Gone in November coloca-nos na pele de alguém com cancro que sabe que irá morrer dentro de pouco tempo. Assim. Desta forma desencantada. O começo é mesmo esse. Somos colocados de rompante na pele de alguém que sabe que vai morrer, que vê desmoronar-se a necessidade de cumprir com determinadas rotinas e tratamentos que andava a manter. O começo é vazio de esperança e recheado de arrependimentos, de solidão, de isolamento. O que fazer? Manter a terapia? Os comprimidos? A rotina? Partir? Viajar? Terminar tudo?
A ideia é interessante. O conceito, como disse, agrada-me imenso. Mas a partir daí o jogo desenrola-se numa espiral descendente de interesse… A execução deixa muito a desejar, com vários crashes a fazerem-se sentir pontualmente. O sistema para gravar a progressão também mostrou alguns percalços, tendo perdido um dos saves. O movimento é lento demais e, embora isso até possa ser intencional e adicionar algo à envolvência de alguém que, de ombros caídos, vê a esperança a desvanecer-se, por vezes denota apenas uma programação deficiente. E, se uma boa história deve ser mostrada e experimentada em vez de contada, também aqui o jogo deixa algo a desejar, recorrendo em demasia a texto escrito para nos mostrar algo a acompanhar aquilo que até está interessante, com um lento mergulho na loucura a fazer lembrar os corredores em chamas de Max Payne a enfrentar os traumas com as drogas como combustível. Começa bem, com a monotonia da rotina a ser quebrada pela repetição e sobreposição de elementos rotineiros da nossa vida, da nossa casa, cavando cada vez mais fundo num mundo quase Lovecraftiano de loucura e demência que, depois, pelo caminho, se perde em labirintos estéreis com pedaços de texto para ler e tentar compor as peças de um puzzle impossível de completar.
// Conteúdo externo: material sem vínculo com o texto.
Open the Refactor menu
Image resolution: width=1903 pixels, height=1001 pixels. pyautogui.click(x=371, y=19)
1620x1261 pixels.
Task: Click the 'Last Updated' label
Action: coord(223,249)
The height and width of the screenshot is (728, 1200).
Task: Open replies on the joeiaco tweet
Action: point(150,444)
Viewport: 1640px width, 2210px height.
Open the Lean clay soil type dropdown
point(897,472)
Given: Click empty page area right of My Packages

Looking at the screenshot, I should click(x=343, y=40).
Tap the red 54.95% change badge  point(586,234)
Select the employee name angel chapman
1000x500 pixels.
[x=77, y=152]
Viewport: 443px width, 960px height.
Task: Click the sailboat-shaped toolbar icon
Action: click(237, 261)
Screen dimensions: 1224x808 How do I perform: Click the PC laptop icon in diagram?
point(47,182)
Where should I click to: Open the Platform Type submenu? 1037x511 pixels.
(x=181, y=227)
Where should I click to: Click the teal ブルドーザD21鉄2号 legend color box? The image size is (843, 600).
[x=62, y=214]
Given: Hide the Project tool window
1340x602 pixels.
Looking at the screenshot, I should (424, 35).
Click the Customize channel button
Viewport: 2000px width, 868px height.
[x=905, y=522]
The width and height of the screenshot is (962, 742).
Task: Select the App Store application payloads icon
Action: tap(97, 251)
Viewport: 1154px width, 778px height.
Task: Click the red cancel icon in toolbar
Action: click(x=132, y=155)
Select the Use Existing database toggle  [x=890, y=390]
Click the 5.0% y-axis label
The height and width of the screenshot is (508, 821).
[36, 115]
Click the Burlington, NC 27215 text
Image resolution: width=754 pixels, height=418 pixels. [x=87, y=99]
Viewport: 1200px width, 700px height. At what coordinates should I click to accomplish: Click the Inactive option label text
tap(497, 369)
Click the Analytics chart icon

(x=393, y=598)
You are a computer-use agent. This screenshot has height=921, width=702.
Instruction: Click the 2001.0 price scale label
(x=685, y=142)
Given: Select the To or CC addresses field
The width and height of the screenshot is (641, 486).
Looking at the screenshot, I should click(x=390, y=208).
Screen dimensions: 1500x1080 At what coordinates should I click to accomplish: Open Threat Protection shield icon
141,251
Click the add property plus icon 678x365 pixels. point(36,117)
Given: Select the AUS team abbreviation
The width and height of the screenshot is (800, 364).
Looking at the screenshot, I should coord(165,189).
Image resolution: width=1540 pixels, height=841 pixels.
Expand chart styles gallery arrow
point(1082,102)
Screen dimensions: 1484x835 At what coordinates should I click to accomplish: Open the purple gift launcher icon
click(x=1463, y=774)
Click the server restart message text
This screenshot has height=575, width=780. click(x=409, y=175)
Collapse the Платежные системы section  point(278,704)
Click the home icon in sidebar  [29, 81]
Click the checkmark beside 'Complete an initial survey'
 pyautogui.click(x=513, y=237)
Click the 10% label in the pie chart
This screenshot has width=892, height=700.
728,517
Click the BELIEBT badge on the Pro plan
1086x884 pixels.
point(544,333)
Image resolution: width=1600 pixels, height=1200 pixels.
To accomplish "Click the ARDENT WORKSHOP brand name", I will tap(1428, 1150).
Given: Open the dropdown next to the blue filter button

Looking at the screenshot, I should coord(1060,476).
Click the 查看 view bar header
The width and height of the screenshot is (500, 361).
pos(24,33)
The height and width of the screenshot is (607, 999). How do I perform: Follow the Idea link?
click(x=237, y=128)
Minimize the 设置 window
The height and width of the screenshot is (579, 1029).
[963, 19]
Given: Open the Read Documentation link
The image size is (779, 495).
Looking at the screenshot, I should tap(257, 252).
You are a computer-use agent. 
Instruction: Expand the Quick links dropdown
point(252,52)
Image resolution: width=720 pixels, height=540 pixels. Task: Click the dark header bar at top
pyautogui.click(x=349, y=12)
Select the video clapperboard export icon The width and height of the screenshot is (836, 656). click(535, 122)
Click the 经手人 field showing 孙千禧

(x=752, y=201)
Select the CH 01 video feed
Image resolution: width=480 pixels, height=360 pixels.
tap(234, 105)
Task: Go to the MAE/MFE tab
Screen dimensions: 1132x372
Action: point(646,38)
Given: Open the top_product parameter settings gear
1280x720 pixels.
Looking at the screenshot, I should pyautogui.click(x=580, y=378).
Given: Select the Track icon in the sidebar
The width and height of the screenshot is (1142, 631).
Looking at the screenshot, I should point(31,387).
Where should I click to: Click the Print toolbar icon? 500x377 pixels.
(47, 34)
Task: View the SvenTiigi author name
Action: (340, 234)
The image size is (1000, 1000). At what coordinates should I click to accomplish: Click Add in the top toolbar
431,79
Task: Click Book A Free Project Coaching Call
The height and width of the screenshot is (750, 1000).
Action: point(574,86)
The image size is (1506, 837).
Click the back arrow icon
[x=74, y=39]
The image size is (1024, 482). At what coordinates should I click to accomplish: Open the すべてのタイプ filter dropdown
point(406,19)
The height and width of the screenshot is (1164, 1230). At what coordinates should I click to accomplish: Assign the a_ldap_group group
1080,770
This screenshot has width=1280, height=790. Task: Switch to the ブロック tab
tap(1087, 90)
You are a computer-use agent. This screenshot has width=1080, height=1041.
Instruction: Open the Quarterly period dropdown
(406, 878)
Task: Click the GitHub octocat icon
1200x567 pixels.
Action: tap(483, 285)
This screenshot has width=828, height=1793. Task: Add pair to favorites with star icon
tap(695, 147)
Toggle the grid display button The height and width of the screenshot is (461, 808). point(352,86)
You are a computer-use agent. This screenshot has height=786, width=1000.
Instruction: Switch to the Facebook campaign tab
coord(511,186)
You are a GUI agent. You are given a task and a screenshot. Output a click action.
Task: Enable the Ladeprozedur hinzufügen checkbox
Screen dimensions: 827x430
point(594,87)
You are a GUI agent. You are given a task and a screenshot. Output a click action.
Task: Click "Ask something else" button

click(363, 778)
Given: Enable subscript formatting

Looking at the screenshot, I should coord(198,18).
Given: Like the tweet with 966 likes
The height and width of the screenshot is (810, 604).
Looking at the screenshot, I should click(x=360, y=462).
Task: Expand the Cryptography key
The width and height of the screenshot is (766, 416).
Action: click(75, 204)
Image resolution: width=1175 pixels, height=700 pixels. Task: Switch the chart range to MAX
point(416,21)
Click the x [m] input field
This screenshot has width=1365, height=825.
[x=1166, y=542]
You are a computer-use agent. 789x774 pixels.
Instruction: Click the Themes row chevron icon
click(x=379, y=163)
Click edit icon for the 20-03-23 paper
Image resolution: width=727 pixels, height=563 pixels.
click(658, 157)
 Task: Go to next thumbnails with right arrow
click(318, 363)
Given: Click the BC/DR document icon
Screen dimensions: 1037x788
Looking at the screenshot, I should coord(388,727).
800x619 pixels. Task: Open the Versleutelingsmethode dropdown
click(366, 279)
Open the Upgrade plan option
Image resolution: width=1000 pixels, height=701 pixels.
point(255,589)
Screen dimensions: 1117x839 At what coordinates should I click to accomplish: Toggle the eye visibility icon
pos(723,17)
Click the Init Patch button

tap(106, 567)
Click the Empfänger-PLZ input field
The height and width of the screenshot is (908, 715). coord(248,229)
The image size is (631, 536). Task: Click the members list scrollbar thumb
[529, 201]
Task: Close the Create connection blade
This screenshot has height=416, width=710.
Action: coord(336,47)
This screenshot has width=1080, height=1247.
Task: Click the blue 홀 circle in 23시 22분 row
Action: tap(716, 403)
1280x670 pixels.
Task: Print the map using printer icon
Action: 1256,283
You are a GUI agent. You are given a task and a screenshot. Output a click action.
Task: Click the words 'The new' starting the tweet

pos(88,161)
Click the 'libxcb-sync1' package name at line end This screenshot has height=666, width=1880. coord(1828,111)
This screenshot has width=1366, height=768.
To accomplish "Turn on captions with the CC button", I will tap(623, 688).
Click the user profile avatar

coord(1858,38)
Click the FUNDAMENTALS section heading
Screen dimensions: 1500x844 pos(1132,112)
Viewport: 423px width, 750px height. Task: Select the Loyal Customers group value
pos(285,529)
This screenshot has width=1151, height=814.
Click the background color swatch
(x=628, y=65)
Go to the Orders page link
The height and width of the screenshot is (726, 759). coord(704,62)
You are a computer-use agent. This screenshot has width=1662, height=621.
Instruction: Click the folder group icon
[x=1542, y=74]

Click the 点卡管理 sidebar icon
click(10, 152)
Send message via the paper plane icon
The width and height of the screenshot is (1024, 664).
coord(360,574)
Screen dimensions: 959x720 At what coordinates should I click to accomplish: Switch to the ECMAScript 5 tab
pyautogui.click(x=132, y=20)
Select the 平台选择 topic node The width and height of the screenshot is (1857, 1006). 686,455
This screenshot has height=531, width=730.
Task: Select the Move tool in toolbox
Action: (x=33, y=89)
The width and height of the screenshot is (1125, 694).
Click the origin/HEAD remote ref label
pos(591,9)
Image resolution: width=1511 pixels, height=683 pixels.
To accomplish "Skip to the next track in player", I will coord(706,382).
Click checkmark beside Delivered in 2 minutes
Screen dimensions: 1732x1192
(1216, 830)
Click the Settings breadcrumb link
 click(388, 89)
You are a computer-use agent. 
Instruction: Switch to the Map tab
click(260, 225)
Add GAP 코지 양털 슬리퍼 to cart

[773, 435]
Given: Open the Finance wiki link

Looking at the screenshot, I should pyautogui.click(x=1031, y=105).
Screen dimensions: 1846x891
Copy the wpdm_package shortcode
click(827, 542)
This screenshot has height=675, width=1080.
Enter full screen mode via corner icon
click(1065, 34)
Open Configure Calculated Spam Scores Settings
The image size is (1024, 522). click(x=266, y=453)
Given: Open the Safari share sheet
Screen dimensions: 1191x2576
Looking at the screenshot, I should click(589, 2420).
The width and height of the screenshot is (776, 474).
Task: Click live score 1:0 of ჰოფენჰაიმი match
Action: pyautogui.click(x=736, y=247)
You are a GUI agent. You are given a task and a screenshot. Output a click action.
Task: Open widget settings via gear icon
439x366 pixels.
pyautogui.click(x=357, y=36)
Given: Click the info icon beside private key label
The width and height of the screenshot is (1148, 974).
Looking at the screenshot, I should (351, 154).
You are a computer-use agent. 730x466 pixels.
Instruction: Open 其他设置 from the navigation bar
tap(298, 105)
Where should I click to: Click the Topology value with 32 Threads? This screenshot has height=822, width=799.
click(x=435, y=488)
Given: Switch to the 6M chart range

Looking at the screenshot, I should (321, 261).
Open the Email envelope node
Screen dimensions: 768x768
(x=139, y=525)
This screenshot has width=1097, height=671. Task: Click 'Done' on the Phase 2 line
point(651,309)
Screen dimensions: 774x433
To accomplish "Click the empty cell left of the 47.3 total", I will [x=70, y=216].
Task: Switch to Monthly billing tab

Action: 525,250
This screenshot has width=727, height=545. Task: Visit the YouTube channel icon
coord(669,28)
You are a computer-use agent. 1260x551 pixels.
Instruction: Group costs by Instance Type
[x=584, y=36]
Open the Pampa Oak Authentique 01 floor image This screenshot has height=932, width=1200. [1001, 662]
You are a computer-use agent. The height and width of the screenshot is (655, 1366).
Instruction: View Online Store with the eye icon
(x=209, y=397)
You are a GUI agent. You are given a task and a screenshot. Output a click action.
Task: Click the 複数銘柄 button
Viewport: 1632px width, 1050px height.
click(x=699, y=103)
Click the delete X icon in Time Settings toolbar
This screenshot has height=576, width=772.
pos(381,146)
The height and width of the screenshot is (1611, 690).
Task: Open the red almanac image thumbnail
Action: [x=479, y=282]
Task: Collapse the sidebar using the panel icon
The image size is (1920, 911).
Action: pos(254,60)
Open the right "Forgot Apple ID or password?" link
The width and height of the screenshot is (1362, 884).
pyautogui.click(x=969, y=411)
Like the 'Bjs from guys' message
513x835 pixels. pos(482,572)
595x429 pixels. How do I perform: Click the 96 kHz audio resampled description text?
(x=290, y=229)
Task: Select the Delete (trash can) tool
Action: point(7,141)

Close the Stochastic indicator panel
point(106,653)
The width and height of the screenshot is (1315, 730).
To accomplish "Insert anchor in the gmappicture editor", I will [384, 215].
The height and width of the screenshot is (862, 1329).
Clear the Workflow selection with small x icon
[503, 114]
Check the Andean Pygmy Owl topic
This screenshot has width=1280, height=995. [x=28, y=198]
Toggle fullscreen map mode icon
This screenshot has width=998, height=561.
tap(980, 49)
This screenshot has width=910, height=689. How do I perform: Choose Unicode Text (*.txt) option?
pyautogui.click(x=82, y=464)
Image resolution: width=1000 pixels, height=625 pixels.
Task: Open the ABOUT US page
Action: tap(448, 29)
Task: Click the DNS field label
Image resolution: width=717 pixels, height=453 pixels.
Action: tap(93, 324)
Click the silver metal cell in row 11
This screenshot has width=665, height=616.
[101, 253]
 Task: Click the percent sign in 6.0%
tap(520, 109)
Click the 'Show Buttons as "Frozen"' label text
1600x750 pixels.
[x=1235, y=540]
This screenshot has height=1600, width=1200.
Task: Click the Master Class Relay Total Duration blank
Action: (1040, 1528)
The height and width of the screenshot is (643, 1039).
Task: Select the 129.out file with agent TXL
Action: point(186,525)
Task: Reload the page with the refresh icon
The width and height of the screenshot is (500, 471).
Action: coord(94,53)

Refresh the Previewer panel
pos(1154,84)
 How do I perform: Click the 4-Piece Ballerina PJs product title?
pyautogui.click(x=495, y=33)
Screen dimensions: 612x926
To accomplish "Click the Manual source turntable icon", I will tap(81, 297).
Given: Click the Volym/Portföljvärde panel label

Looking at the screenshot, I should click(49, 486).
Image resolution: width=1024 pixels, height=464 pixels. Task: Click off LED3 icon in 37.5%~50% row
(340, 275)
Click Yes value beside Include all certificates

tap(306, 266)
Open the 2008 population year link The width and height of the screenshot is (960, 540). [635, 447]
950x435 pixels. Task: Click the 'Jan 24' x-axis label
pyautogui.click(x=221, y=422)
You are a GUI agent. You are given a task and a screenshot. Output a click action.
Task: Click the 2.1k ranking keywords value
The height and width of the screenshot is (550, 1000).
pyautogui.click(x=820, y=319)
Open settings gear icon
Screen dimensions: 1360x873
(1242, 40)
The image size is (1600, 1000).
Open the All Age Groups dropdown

Um dos exemplos que acabam por quebrar o envolvimento no jogo… texto a mais.
Salvo os pormenores técnicos, valeu pela viagem – curta demais, mas, com a fasquia de preço nos 99 cêntimos, compreensível – pela experiência, pelo envergar momentâneo da pele de alguém naquela situação, coisa que poucos jogos ou experiências nos fazem passar e valeu pelo conjunto de ideias que acompanham o lento afundar na areia movediça que é a depressão e que nos leva a duas portas a encerrar o jogo: continuar ou desistir?
um ponto final, ou um parágrafo? ambos levam ao fim do livro.